METHODS: The lungs are perfused ex vivo with Steen solution, a lung evaluation–preservation solution, mixed with red blood cells to a hematocrit of 15%. This extracellular solution is designed to have an optimal colloid osmotic pressure so that physiologic pressure and flow can be maintained without development of pulmonary edema. An oxygenator connected to the extracorporeal circuit maintains a normal mixed venous blood gas level in the perfusate. The lungs are ventilated and evaluated through analyses of pulmonary vascular resistance, oxygenation capacity, and arterial carbon dioxide pressure minus end-tidal carbon dioxide difference.

RESULTS: The arterial oxygen pressure (inspired oxygen fraction, 1.0) increased from 27 kPa (range, 17 to 34 kPa) in situ in the organ donor at the referring hospital to 57 kPa (range, 39 to 66 kPa) during the ex vivo evaluation.
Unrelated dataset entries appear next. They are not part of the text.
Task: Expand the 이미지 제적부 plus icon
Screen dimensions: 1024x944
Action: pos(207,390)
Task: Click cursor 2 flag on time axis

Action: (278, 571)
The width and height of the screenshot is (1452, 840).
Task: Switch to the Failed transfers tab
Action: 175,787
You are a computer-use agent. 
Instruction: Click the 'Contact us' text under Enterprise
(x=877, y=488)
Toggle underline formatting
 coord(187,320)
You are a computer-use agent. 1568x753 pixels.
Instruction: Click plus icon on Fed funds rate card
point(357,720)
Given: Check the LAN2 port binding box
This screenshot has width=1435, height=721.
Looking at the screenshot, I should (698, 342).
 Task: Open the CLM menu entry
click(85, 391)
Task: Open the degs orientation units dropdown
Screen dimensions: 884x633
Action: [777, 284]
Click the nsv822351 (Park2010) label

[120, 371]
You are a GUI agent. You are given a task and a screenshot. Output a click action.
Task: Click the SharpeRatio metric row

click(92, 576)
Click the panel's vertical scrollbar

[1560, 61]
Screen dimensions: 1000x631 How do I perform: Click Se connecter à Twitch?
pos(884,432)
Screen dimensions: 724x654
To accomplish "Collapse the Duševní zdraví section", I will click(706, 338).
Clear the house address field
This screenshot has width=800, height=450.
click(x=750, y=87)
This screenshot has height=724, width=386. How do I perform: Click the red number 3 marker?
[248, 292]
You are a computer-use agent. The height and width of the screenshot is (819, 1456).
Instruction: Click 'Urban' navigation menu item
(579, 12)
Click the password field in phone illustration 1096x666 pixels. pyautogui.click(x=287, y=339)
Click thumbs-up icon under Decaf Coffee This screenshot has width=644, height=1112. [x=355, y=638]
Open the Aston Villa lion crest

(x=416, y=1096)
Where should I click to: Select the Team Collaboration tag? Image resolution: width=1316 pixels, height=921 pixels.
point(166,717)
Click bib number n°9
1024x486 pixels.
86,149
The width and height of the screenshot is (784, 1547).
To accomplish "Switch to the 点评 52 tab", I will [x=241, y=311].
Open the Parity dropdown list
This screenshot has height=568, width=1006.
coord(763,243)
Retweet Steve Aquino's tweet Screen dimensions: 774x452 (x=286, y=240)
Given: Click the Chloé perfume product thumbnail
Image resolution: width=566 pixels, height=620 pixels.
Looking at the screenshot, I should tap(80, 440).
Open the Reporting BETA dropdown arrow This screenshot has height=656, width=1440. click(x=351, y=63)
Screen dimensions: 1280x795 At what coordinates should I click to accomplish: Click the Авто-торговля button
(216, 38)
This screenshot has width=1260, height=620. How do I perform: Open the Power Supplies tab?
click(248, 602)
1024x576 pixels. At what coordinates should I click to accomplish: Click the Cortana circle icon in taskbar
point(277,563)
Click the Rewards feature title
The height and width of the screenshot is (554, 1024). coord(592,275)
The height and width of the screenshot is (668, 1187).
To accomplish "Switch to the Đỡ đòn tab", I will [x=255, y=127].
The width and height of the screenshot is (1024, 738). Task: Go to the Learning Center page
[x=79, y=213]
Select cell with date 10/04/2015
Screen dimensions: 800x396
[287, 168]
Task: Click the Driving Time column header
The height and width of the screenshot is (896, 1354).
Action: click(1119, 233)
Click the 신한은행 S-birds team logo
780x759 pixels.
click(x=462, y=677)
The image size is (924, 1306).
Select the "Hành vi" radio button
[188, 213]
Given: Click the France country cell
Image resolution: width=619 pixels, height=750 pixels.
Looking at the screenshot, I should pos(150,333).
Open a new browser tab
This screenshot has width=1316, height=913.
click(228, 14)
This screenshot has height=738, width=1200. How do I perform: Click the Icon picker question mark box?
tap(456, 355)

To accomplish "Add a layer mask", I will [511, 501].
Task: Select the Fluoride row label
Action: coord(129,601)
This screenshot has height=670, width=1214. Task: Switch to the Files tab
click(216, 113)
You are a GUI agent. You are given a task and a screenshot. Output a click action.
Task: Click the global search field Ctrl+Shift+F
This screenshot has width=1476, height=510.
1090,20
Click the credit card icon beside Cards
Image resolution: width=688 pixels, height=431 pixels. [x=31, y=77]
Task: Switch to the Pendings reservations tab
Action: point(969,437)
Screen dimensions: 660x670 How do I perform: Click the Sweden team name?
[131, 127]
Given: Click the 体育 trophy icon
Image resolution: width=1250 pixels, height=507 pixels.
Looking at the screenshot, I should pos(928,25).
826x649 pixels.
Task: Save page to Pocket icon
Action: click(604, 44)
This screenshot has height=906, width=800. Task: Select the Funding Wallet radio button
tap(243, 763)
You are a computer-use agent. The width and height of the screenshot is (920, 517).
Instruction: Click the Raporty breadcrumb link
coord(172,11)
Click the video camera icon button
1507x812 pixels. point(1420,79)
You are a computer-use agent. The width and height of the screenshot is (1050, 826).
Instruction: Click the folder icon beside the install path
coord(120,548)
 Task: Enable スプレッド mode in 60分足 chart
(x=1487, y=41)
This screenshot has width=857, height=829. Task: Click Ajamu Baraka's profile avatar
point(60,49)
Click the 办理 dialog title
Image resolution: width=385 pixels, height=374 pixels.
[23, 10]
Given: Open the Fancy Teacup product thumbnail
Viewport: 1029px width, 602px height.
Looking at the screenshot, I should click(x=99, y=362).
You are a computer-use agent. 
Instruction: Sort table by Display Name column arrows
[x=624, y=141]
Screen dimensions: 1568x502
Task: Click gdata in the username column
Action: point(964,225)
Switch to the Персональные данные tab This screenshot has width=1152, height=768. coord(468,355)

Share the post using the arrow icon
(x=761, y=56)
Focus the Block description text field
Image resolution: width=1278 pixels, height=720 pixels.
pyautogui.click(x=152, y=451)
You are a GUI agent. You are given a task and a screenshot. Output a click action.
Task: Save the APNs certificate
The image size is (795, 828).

The pulmonary vascular resistance varied from 3.2 to 5.7 Wood units, and the arterial carbon dioxide pressure minus end-tidal carbon dioxide difference was in the range of 1 to 2.5 kPa.

CONCLUSIONS: The arterial oxygen pressure improves significantly in this model. This ex vivo evaluation model is a valuable addition to the armamentarium in finding acceptable lungs in a donor population with inferior arterial oxygen pressure values.